Give back each record precisely, pictures excluded.
::: Source information :::
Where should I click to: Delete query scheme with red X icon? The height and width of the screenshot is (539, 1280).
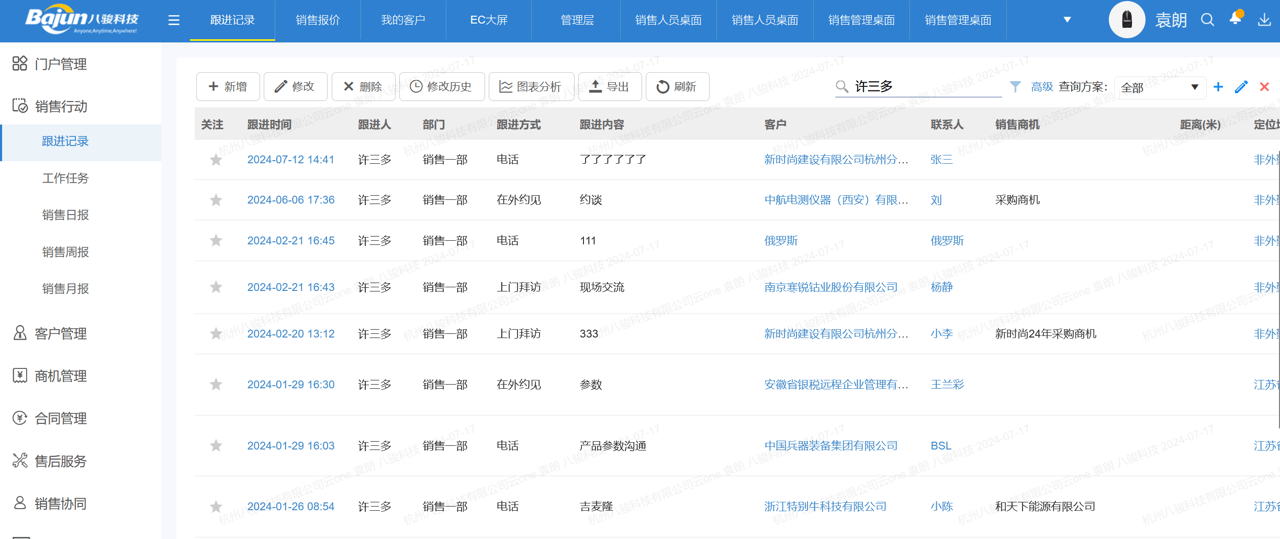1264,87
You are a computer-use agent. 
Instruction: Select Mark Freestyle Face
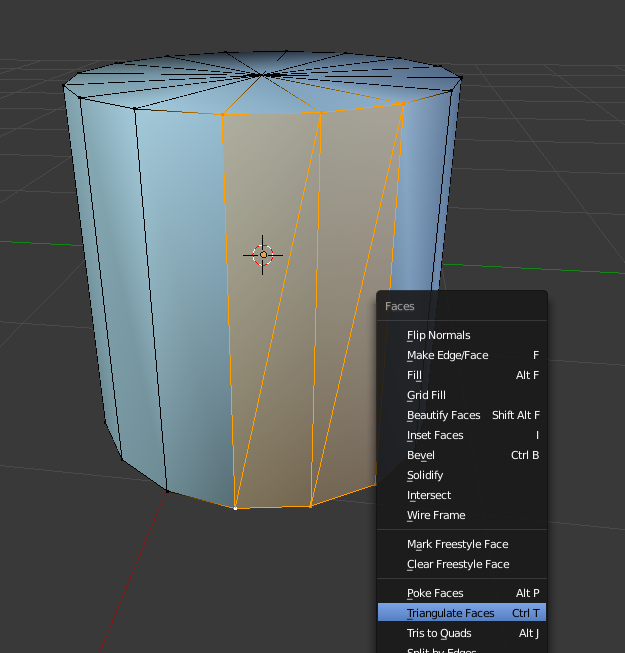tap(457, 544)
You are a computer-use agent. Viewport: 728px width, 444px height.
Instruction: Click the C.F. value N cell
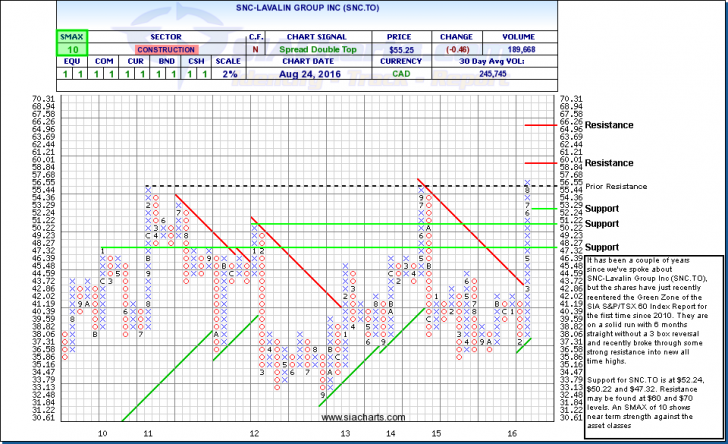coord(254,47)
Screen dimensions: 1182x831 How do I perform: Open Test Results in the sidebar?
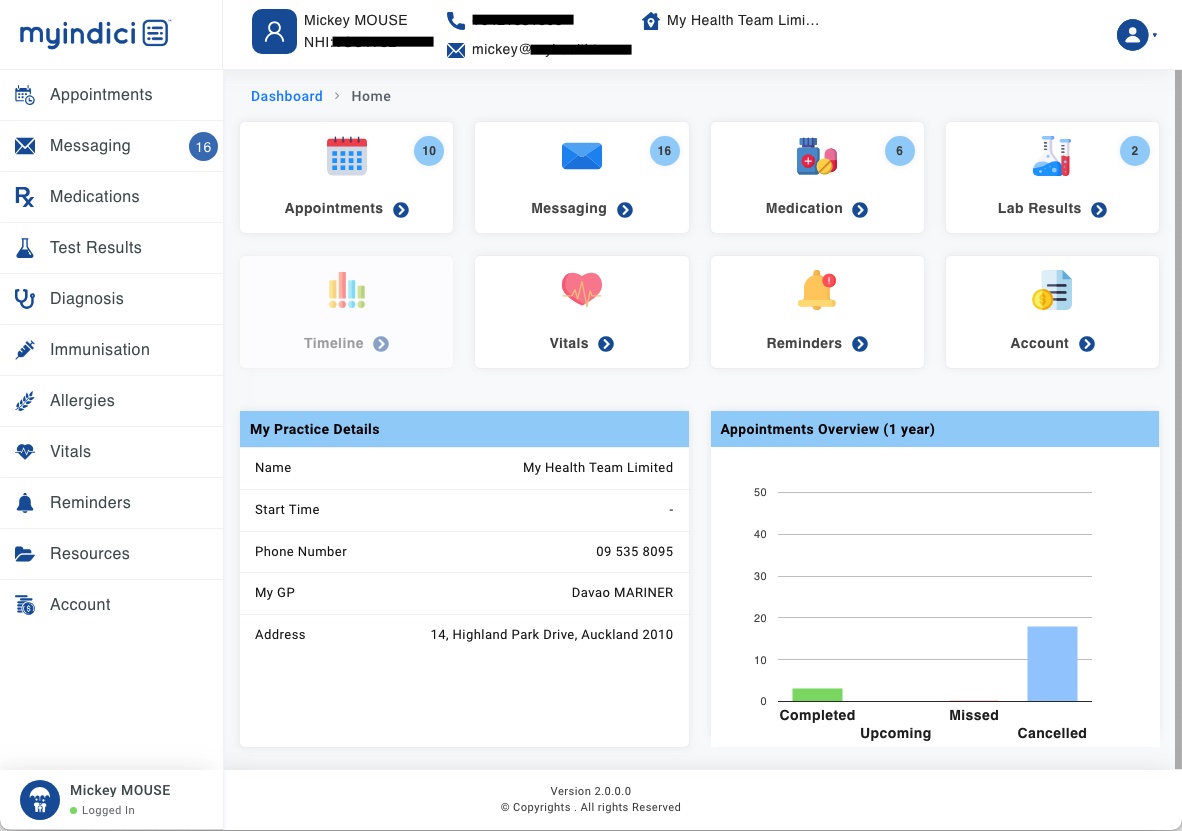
:::
◆ Exercise answer
Where should I click to: Delete query scheme with red X icon? The height and width of the screenshot is (539, 1280).
1264,87
You are a computer-use agent. 
Instruction: Select Mark Freestyle Face
tap(457, 544)
You are a computer-use agent. Viewport: 728px width, 444px height.
Instruction: Click the C.F. value N cell
coord(254,47)
Screen dimensions: 1182x831 How do I perform: Open Test Results in the sidebar?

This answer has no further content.